En 1939, le département de la Guerre a désormais rompu avec sa position initiale de mettre à la charge de l’État le financement du casernement des formations mobiles. Il combine tout simplement les différentes possibilités offertes par les crédits budgétaires ou les collectivités départementales ou communales. Le 1er janvier 1939, les officiers et sous-officier des douze états-majors de légions, quarante-neuf états-majors de groupes, cent cinquante-huit états-majors de compagnie ; et quatre cent quatre-vingts pelotons sont logés. Il reste entreprendre la construction de onze états-majors de légions vingt-neuf états-majors de groupes, quatre-vingt-douze états majors de compagnies et deux cent soixante pelotons de garde républicaine mobile.

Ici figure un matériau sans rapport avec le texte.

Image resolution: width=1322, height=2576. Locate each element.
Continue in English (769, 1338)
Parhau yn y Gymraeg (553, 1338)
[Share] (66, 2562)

Le programme de construction ne sera toutefois pas mené à son terme. La déclaration de la guerre va l’interrompre puisque les gardes seront prélevés de leurs pelotons afin d’encadrer les unités combattantes d’infanterie et de cavalerie. Au mois de septembre 1940, tout le personnel n’entrant pas dans la composition des trois légions de garde républicaine mobile de l’armée d’Armistice est affecté aux légions de gendarmerie départementale. En novembre 1940, la garde républicaine mobile, considérée comme force constitutive de l’armée d’Armistice par les Allemands, est réduite à 6 000 hommes, répartis en 6 régiments. Elle est ensuite détachée de la gendarmerie pour être subordonnée à la direction de la cavalerie jusqu’à la dissolution de l’armée d’Armistice en 1942.